O longa se passa, boa parte, sob o ponto de vista da protagonista, Katniss (Jennifer Lawrence), mantendo, competentemente, um dos elementos narrativos de sua contraparte literária (a série é narrada em primeira pessoa). E caminha de forma satisfatória, passando por bons momentos como o vídeo produzido pelo governo de Panem, que remete imediatamente à 1984, obra fundamental de George Orwell, ou a crueldade da classe mais alta, os mais interessados em ver os Jogos Vorazes do título, onde 24 jovens lutam entre si até a sobrevivência de apenas um. Toda a preparação para o evento, transmitido ao vivo para os 12 Distritos, é um dos pontos altos da fita. Justamente aqui são expostos os paralelos com a sociedade atual como futilidade, total falta de respeito para com a vida humana e, claro, o controle a partir da velha política do pão e circo (panem et circenses, não à toa, referenciado no nome do próprio país), desde a Roma Antiga, se provando tão eficaz.

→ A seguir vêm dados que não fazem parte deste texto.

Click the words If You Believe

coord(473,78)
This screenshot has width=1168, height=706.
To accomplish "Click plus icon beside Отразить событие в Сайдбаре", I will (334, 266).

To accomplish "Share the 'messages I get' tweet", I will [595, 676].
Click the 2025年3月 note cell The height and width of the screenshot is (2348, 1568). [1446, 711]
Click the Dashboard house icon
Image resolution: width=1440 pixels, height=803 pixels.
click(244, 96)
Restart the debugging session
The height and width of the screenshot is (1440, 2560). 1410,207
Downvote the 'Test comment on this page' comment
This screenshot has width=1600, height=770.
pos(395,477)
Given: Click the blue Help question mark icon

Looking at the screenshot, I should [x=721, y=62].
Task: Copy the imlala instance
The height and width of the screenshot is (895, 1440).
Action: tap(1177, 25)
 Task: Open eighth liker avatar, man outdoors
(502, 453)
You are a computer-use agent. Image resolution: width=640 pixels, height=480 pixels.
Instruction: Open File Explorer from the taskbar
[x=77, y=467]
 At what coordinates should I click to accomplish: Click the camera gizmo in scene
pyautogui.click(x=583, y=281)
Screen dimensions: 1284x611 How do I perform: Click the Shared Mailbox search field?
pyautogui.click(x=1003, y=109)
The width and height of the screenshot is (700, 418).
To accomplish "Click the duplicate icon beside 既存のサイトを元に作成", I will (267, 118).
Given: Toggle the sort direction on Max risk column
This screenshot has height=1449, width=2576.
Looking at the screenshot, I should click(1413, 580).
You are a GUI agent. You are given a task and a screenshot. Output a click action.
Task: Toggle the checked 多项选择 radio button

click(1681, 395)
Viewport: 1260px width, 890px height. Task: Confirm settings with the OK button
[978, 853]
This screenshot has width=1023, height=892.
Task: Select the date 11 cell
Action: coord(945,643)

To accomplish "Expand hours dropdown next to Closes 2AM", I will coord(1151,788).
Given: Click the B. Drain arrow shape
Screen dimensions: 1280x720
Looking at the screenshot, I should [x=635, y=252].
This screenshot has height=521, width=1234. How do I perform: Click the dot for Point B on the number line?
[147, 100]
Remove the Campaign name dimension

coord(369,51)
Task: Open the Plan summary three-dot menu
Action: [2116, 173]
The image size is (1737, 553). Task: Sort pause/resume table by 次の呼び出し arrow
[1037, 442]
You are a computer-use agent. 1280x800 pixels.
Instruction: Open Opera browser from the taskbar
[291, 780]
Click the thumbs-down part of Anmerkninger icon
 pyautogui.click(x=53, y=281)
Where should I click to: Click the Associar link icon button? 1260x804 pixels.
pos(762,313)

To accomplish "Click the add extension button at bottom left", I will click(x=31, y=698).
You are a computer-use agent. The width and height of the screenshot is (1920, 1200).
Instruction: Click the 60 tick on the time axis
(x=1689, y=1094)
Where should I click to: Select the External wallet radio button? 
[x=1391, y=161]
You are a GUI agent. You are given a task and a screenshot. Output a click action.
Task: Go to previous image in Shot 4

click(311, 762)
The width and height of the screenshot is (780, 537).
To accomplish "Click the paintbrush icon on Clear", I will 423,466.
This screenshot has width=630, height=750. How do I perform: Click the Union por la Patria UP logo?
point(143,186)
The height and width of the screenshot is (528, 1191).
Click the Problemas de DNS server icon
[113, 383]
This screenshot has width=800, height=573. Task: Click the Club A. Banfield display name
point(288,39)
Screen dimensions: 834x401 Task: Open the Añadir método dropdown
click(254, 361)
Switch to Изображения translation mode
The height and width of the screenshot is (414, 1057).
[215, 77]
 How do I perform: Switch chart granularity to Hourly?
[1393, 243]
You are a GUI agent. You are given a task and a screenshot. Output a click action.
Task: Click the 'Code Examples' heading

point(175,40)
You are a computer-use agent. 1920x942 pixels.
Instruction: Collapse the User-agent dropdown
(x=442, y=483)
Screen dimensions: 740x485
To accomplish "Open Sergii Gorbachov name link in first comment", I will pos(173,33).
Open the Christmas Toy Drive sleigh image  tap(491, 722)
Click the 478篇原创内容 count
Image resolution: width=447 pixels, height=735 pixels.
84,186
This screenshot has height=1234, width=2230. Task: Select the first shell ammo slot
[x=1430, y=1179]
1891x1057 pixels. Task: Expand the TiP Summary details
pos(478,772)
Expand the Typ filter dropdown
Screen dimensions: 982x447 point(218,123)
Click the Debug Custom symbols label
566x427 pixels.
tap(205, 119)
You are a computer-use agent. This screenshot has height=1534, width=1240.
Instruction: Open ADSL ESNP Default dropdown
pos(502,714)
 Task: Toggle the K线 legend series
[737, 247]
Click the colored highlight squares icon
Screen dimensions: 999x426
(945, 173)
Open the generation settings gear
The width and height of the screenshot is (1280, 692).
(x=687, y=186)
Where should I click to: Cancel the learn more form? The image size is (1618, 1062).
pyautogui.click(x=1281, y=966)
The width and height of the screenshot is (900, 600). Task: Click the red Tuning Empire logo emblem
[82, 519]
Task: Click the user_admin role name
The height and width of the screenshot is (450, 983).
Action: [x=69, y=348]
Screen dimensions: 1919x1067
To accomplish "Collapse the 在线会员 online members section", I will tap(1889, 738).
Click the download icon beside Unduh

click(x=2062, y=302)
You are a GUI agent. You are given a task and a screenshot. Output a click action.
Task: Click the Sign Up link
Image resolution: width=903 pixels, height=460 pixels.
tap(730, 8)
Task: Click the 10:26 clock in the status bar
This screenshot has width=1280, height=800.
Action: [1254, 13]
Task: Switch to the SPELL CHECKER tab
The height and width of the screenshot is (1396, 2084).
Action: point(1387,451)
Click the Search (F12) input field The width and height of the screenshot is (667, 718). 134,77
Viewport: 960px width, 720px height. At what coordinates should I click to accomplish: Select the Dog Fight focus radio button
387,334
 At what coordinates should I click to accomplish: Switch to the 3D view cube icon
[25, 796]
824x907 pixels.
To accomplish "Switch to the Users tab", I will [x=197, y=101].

Porém, a partir do momento que os Jogos começam pra valer, o texto perde seu teor contestador para assumir uma narrativa simplória, focada apenas na sobrevivência da protagonista e no romance com o jovem Peeta, o outro "tributo" de seu distrito, vivido por Josh Hutcherson. Não que isso seja desnecessário, pois ao contrário de outras histórias com o público-alvo de mesma faixa etária, o amor na obra de Collins não é levado como empecílho para o desenvolvimento da trama, mas como uma força que a move. Além do mais, faz parte da própria evolução dos personagens, principalmente do interpretado por Hutcherson, já que seu arco dramático só cresce a partir do momento que revela sua "queda" por Katniss. O problema é o filme ficar apenas focado nisso por tanto tempo, quando, em várias sequências, se faz necessária a intromissão do espectador que acompanha, de fora, aqueles jovens se matando, mesmo que pra demonstrar sua passividade em relação a tudo que ocorre naquele cenário de sobrevivência (já que essa parece ser uma das mensagens pretendidas pelo texto). Principalmente porque cada um deles é o irmão, sobrinho, neto ou filho de alguém dos Distritos de Panem. Por conta disso, sente-se uma certa estranheza quando essas reações passam a acontecer sem mais nem menos, por conta de uma das ações mais trágicas do longa. Ora, toda morte ali é, por sua própria natureza, uma tragédia. Soa como manipulação por parte do roteiro que o espectador tenha de perceber isso apenas quando algo acontece com um personagem que desenvolveu alguma ligação com a protagonista.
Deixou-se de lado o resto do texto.